Brenton Tarrant, the Australian national charged with murdering 49 people in twin mosque shootings in the New Zealand city of Christchurch on March 15, appeared today (March 16) in a heavily guarded courtroom to hear the first of what are expected to be multiple murder charges.
According to video news coverage of the brief court procedure, Tarrant showed no emotion as the judge read out a single charge of murder.
He was reprimanded without plea until his next hearing at New Zealand’s High Court on April 5, and did not request bail. The presiding judge added it was “reasonable to assume” more murder charges would follow.
The judge also ordered his face to be pixelated to preserve his fair trial rights, in accordance with New Zealand law. Two other male suspects apprehended during Friday’s carnage have not yet been publicly identified.
Only media members were allowed into the courtroom for security reasons. Reports said the gunman suspect smirked when media personnel took his photograph and at one point made an upside down “okay” gesture, a symbol used by white supremacists worldwide.
The New Zealand Herald reported that there were calls by some from a crowd gathered outside the courtroom to lynch Tarrant before the hearing.

Just as he was about to be brought into court, one person wielding a knife attempted to enter the courtroom, with the man reportedly telling the newspaper that he wanted to stab the suspect.
The mosque shootings represent the deadliest terror attack in New Zealand’s history.
Prime Minister Jacinda Ardern said in the aftermath of the killings: “It is clear that this can only be described as a terrorist attack. Clearly, what has happened here is an extraordinary and unprecedented act of violence.”
Ardern said the victims came from across the Muslim world, with Turkey, Bangladesh, Indonesia and Malaysia among the countries that provided consular assistance to victims. One Saudi citizen and two Jordanians were among the dead, while five Pakistani citizens were missing, news reports said.
Ardern later added the national security threat level in the country had been raised to its second-highest level, despite the fact that none of those apprehended were on a terror watch-list before the attack.
The prime minister also proposed an overhaul of local gun laws banning semi-automatic rifles in the wake of the mass shootings. The gunman suspect reportedly held a “category A” firearms license since 2007 and did not have a prior criminal record, according to reports.
Two semi-automatic weapons, two shotguns and lever-action gun were used in the attacks.

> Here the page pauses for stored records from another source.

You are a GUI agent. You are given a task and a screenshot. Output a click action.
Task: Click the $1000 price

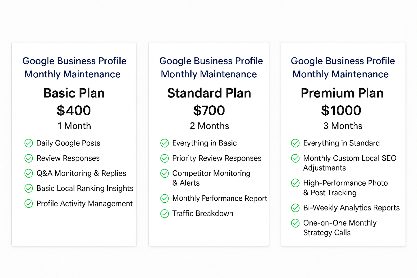[x=341, y=111]
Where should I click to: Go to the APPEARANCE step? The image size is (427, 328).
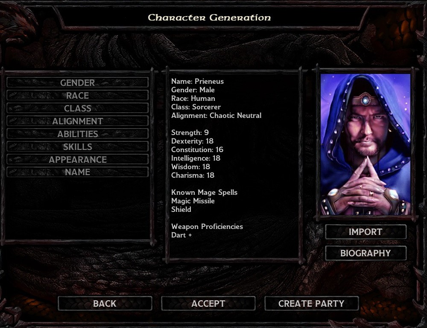(x=78, y=159)
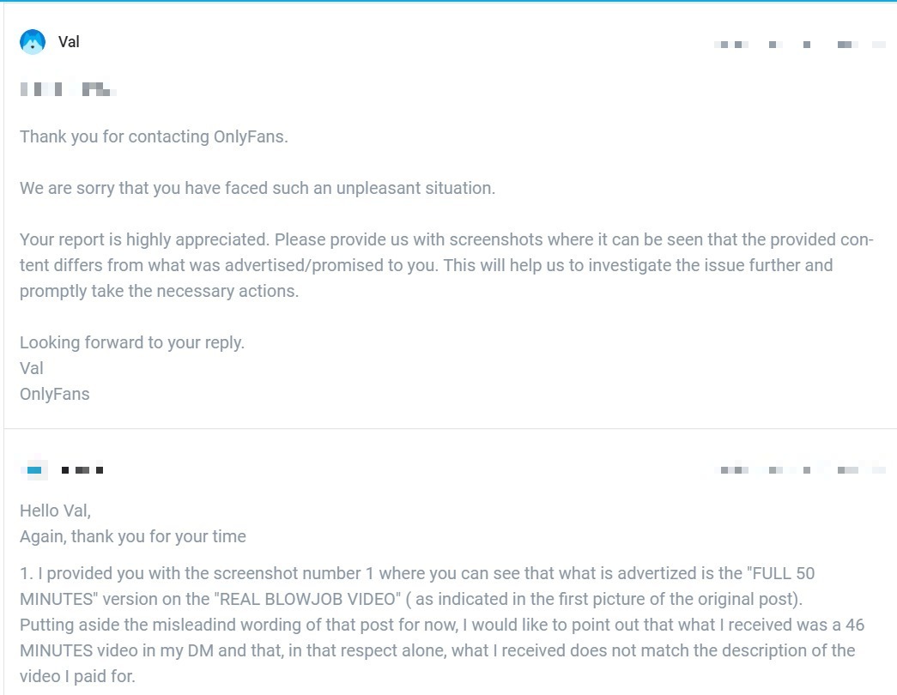Screen dimensions: 897x695
Task: Click the blurred timestamp on the second message
Action: [x=800, y=470]
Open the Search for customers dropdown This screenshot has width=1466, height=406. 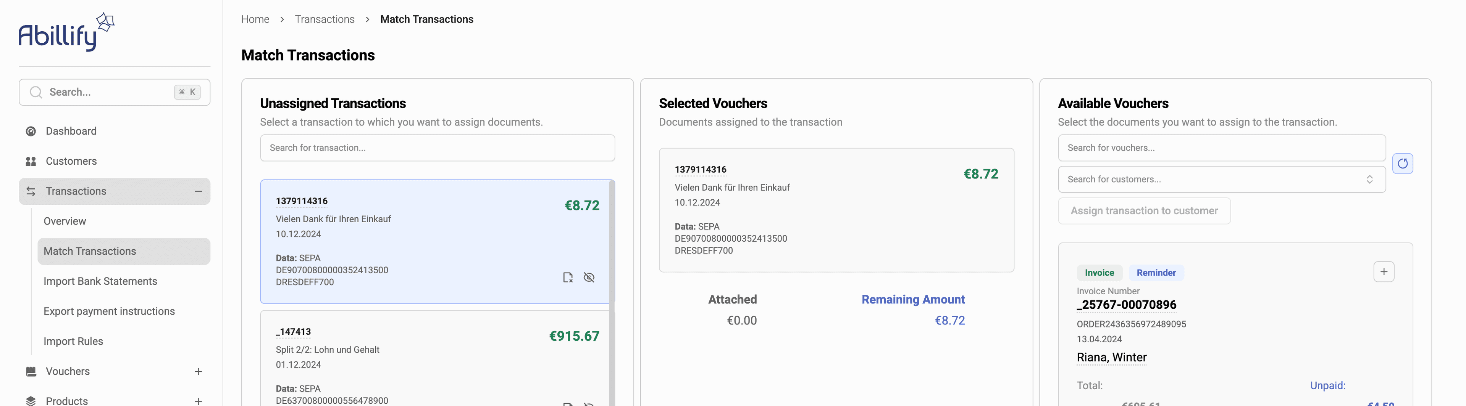1221,180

Tarrant, who livestreamed the shootings from a Go-Pro camera afixed to a helmet, has since been identified as aner who hailed from Grafton, a small town in New South Wales, Australia. He had been living in Dunedin, New Zealand, for several years, reports said.
In a 74-page vitriolic manifesto, titled “The Great Replacement,” Tarrant wrote about his hatred of immigrants, particularly Muslims, who he referred to as “invaders.” He wrote that he had become consumed with a desire to kill them and that he sought to inspire others to do the same.
The manifesto was posted to Twitter, Facebook and the hate-laden 8chan social media site. Commentators have referred to the raging rant, now ricocheting across social media and the Internet, as a de facto press release for racism and the latest example of a rising trend of extremists weaponizing the Internet.
Tarrant asserted in the manifesto that he was not a Nazi, but he had nonetheless written on a rifle that’s seen in his livestreamed video the number 14 — a reference to a white supremacist slogan conceived by US neo-Nazi David Lane, a convicted felon and member of the terror group The Order.
The manifesto championed hate crime killers such as Dylann Roof, the young white supremacist sentenced to death for slaughtering nine African Americans in a church in Charleston, South Carolina in 2015.
He also lauded Anders Breivik, the far-right Norwegian terrorist who in 2011 killed eight people by detonating a van bomb before shooting dead 69 others at a summer camp in the country.

At one point in the livestream footage of the attack carried over Facebook the gunman can be heard saying: “Remember lads, subscribe to PewDiePie”, reference to Youtube’s most watched blogger, who has come under fire for making racial slurs, anti-Semitic comments and Nazi references in his video broadcasts. The popular blogger condemned the killing and expressed sympathy for the victims.
The attack has prompted hard new questions about whether rightwing extremism has been treated with enough seriousness by Western governments.
Ali Soufan, a former high-ranking US FBI counterterrorism agent who has written books on terrorism, was quoted in reports saying that the threat of rightwing extremism needs to be treated with the same seriousness as jihadist violence.
“We are in the midst of a surge of rightwing terrorism that has been metastasizing in plain sight while generating only a muted response from domestic counterterrorism authorities,” he said.
While New Zealand counts the cost of the worst terror attack in its history, there were plenty indications of the nation’s better angels, seen in notes of grief and disbelief posted at a memorial near Christchurch’s Al Noor mosque, the site of most of the killings.

“I am so sorry that you were not safe here. Our hearts are breaking for your loss,” read one of the notes at the mosque marked with a string of x-kisses, according to one local news report.
Social media was awash with photos of people laying flowers with sympathetic notes at police guarded mosques across many Western countries, including New Zealand, Australia, Canada and the United Kingdom.